You cannot rename the clean room.
The clean room name must be unique in every collaborator’s metastore, so that all collaborators can refer to the same clean room unambiguously.
Comments on the clean room securable in each collaborator’s workspace are not propagated to other collaborators.
What is shared with other collaborators?
- Clean room name.
- Cloud and region of the central clean room.
- Your organization name (which can be any name you choose).
- Your clean room sharing identifier (global metastore ID + workspace ID + user email address).
- Aliases of shared tables or volumes.
- Column metadata (column name or alias and type).
- Notebooks (read-only).
- Output tables (read-only, temporary).
- Clean room events system table.
- Run history, including:
- The name of the notebook that is being run
- Collaborator that ran the notebook (not user).
- The state of the notebook run.
- The start time of the notebook run.
What is shared with the central clean room?
Everything that is listed in the previous section.

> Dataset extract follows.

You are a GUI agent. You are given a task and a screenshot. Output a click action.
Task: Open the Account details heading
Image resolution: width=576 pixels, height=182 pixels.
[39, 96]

Read-only tables, volumes, and notebooks.
Tables and volumes are registered in the central clean room’s metastore with any supplied aliases. Tables, volumes, and notebooks are shared throughout the lifecycle of the clean room.
Limitations
During the public preview, the following limitations apply:
- No service credential Scala libraries included in the required Databricks Runtime version.
Resource quotas
Azure Databricks enforces resource quotas on all Clean Room securable objects. These quotas are listed in Resource limits. If you expect to exceed these resource limits, contact your Azure Databricks account team.
You can monitor your quota usage using the Unity Catalog resource quotas APIs. See Monitor your usage of Unity Catalog resource quotas.